++++ EXTRAIT
Racismes, viols, LGBTphobies... l'hôpital au cœur des discriminations

“Je n’étais pas bien. J’avais pris trop de médicaments, raconte Shima*. Pas loin de chez moi, habitait un autre étudiant en médecine. Je l’ai appelé et il m’a dit de venir chez lui. Tout ce dont je me souviens c’est que je me suis retrouvée nue dans son lit le lendemain. Il m’a violée.”
D’un débit rapide, haché par les pleurs, elle raconte les jours qui ont suivi, ce message qu’il lui envoie : “je me suis demandé si tu étais consentante” et la culture du viol omniprésente lors des études d’internat. Comme elle, beaucoup d’ex-internes racontent des faits de violences sexuelles lors des études. Une main aux fesses, une poitrine que l’on dénude ou encore un rapport consenti qui se termine avec trois hommes en plus, sans consentement. Ces agressions sont si courantes qu’en 2017, l’ancienne ministre de la Santé, Agnès Buzyn racontait avoir, elle-même, été victime de ce qu’elle qualifiait alors de “comportements très déplacés”. 
Cette violence à l’encontre des étudiants en médecine, Myriam Dergham a voulu en faire son objet d’étude (1). Étudiante en médecine, Myriam Dergham prépare aussi un  Master 2 en sciences sociales et dans ce cadre, travaille sur une thèse en sciences sociales sur les risques psychosociaux des étudiants en médecine de la deuxième à la sixième année.
++++++++
CONSIGNE -> Quelles personnes l'extrait sur les discriminations à l'hôpital désigne-t-il par leur nom ? Citez-les toutes. Les enregistrements proviennent d'une autre source.
++++ DONNÉES EXTRAITES
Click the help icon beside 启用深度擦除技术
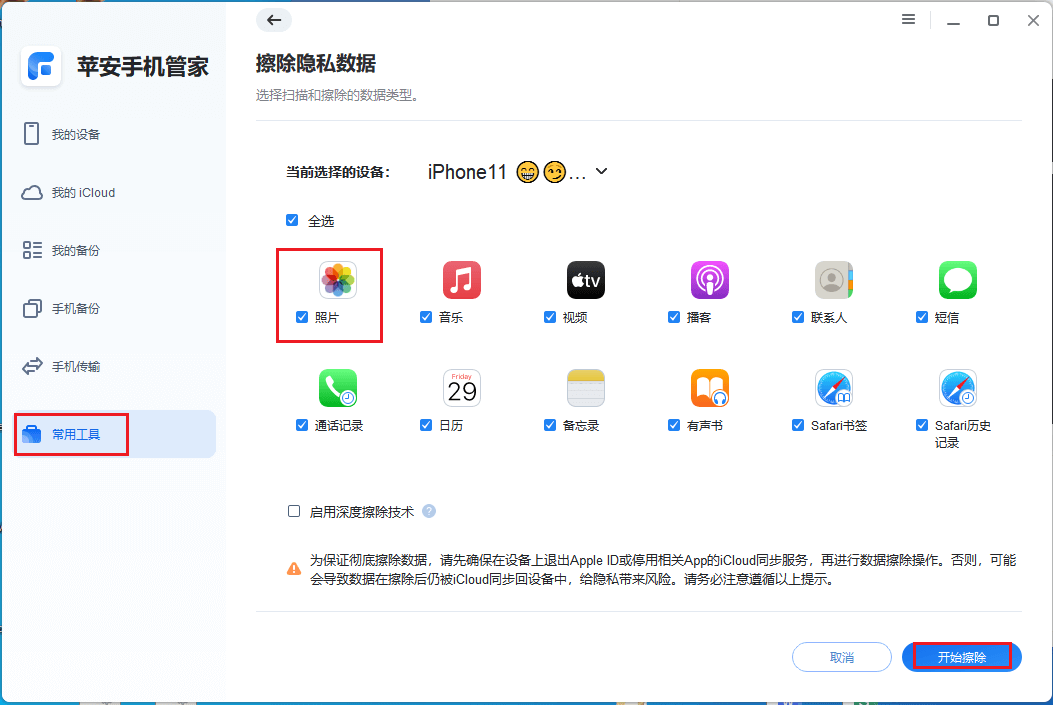The height and width of the screenshot is (705, 1053). [429, 511]
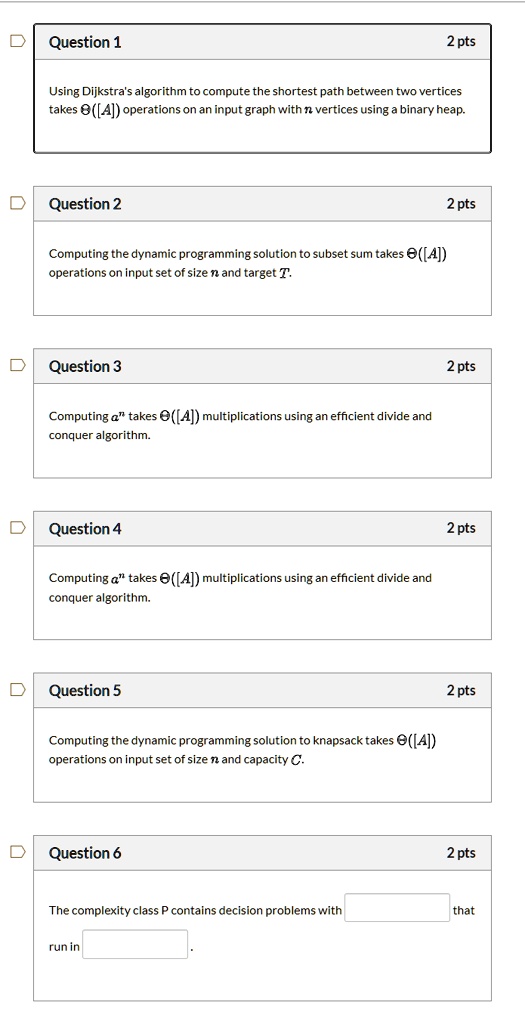The height and width of the screenshot is (1024, 525).
Task: Click the Question 3 heading
Action: tap(86, 366)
++++++++
CORRIGÉ -> Shima, Agnès Buzyn, Myriam Dergham